BMOP, Machover honored by Musical America

Tod Machover (pictured in 2014) was honored as composer of the year by Musical America. Suzanne Kreiter/Globe staff

Musical America, the internationally recognized performing arts directory and website founded as a weekly newspaper in 1898 and based in New York City, has announced its 2016 artists of the year, including two recipients of significant local interest: Tod Machover, based at MIT, honored as composer of the year, and Boston Modern Orchestra Project, named ensemble of the year.

Machover, who recently completed a stint as composer in residence at the prestigious Lucerne Festival in Switzerland, is widely known and admired as an artist at the forefront of technological innovation. He has been professor of music and media at the MIT Media Lab since it was founded in 1985, and is director of the Lab’s Hyperinstruments and Opera of the Future groups. “Tod Machover’s uniqueness,” Musical America states in its award announcement, “derives not only from his compositional abilities, but also from his imagination and inventiveness in the contexts he chooses to apply them.”
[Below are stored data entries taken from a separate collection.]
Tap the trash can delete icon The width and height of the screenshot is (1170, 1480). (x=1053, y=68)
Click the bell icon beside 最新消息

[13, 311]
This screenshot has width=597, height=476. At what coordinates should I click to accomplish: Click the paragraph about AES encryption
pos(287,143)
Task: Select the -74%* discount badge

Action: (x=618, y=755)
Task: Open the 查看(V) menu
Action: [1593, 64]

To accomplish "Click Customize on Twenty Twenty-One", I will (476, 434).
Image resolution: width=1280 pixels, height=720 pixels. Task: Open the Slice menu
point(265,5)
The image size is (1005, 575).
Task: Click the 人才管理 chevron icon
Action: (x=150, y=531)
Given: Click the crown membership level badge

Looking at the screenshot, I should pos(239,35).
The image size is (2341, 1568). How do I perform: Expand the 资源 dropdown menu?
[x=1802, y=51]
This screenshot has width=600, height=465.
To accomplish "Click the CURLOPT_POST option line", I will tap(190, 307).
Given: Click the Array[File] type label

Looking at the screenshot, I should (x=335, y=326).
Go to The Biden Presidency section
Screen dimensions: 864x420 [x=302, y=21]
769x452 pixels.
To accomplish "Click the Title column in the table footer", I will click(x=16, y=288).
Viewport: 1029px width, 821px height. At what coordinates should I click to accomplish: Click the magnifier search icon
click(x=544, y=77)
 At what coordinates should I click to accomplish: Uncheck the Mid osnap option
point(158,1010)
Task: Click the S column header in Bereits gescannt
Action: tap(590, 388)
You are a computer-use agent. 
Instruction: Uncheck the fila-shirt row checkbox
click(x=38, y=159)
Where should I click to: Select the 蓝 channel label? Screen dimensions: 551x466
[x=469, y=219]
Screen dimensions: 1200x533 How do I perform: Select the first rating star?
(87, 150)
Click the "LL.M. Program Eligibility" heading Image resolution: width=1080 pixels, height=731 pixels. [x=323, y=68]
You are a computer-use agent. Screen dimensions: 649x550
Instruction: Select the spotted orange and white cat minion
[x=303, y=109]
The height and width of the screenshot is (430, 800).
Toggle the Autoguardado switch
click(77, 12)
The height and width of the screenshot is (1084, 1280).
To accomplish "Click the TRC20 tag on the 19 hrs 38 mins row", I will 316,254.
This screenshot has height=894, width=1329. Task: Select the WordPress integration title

Boston Modern Orchestra Project, known to its admirers as BMOP and founded by the conductor Gil Rose in 1996, is celebrating its 20th anniversary with a concert season that starts this Sunday at Jordan Hall. Cited by Musical America for its commitment to “performing contemporary work, much of it American,” BMOP is being recognized for its enviable tally of achievements: “more than 100 premieres, and 50 recordings on its own label of works by the late Gunther Schuller, as well as the complete symphonies of Lukas Foss, and works of Irving Fine. It has received ASCAP’s Award for Adventurous Programming no fewer than 11 times.”

Musical America’s other 2016 honorees include the conductor Yannick Nézet-Séguin, the music director of the Philadelphia Orchestra and a frequent, prominent guest at the Metropolitan Opera, as artist of the year; the violinist Jennifer Koh (who will present a Celebrity Series recital in Cambridge on Nov. 18) as instrumentalist of the year; and the tenor Mark Padmore (whose October 2014 Gardner Museum recital was praised warmly by Globe reviewer Matthew Guerrieri) as vocalist of the year. The award winners will be honored in a Dec. 8 ceremony at Carnegie Hall in New York.